§ Given data

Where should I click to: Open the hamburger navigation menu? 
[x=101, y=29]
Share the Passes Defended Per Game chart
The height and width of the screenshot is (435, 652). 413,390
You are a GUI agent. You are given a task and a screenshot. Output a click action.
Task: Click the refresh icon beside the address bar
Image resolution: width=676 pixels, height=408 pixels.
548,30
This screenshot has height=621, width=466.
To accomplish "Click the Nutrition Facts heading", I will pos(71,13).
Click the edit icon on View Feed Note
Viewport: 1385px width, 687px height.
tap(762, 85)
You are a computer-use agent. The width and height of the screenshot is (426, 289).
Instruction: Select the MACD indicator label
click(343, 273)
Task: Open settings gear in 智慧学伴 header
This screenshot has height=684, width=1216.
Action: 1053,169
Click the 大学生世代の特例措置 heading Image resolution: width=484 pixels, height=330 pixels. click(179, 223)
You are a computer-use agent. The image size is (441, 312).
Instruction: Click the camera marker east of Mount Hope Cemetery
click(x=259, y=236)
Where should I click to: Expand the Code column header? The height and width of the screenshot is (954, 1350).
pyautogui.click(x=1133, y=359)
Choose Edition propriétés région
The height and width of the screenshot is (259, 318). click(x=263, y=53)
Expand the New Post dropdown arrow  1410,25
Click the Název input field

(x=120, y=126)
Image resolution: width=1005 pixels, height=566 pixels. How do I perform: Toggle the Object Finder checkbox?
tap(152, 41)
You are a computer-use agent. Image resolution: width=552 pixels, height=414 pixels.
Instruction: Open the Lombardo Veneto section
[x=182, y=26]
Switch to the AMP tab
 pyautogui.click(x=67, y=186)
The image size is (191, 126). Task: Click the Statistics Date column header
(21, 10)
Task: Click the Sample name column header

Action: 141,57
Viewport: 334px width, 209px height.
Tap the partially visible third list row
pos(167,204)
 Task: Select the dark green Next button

§ What is needed
Each line of the data in which the string "heading" appears needs to be copied.

§ Answer
To accomplish "Click the Nutrition Facts heading", I will pos(71,13).
Click the 大学生世代の特例措置 heading Image resolution: width=484 pixels, height=330 pixels. click(179, 223)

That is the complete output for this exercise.